I have a workspace project with multiple packages. The two important ones are:
flowc - which is a lib and a binary
flowstdlib
flowc is a kind of compiler that I build as part of the project.
flowstdlib has a build script, that uses the flowc built binary to build that package (generate "code", files etc), so I need the flowc compiler ready when flowstdlib is to be built.
In cargo.toml of flowstdlib I define flowc as a build dependency:
[build-dependencies]
flowc = {path = "../flowc", version = "0.31.0" }`
(I've tried making it also a dependency, but no change)
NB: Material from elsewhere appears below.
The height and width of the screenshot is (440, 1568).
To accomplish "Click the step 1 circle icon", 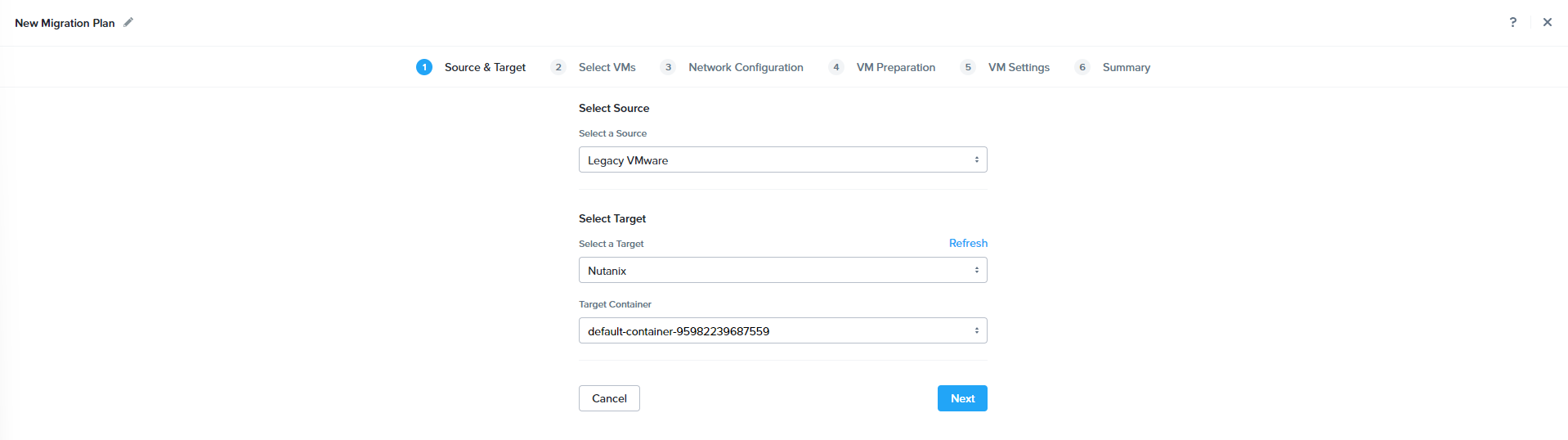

in the build.rs of flowstdlib I look for it in the path, and if not found in the ../target/debug/flowc location:
let flowc = if Path::new(env!("CARGO_MANIFEST_DIR")).join("../target/debug/flowc").exists() {
"../target/debug/flowc"
} else if Simpath::new("PATH").find_type("flowc", FileType::File).is_ok() {
"flowc"
} else {
""
};
When I run the build, it looks like it's trying to build multiple packages at the same time in parallel:
Compiling flowstdlib v0.31.0 (/Users/andrew/workspace/flow/flowstdlib)
Compiling flowsamples v0.31.1 (/Users/andrew/workspace/flow/samples)
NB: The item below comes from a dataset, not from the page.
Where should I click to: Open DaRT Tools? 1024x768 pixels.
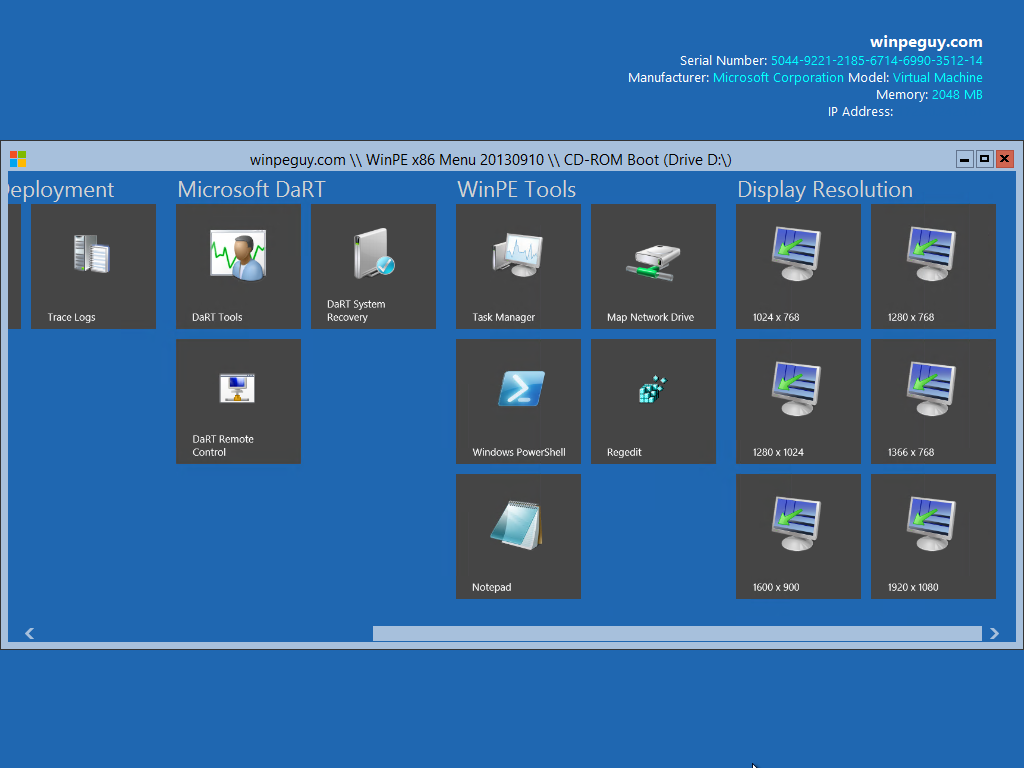tap(238, 266)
warning: Could not find `flowc` in $PATH or `target/debug`, so cannot build flowstdlib
error: failed to run custom build command for `flowsamples v0.31.1 (/Users/andrew/workspace/flow/samples)`
and the flowstdlib build fails as flowc binary is not built yet.
Since the build continues and eventually finishes building flowc, if I re-run the build, it will work the second time around (as flowc binary is now found).
So:
it looks like a build-dependency does wait for the depended-on binary to be built (maybe it waits for the library to be built, hard to tell)
Question
How I can make the build of flowstdlib wait for the completion of the flowc binary?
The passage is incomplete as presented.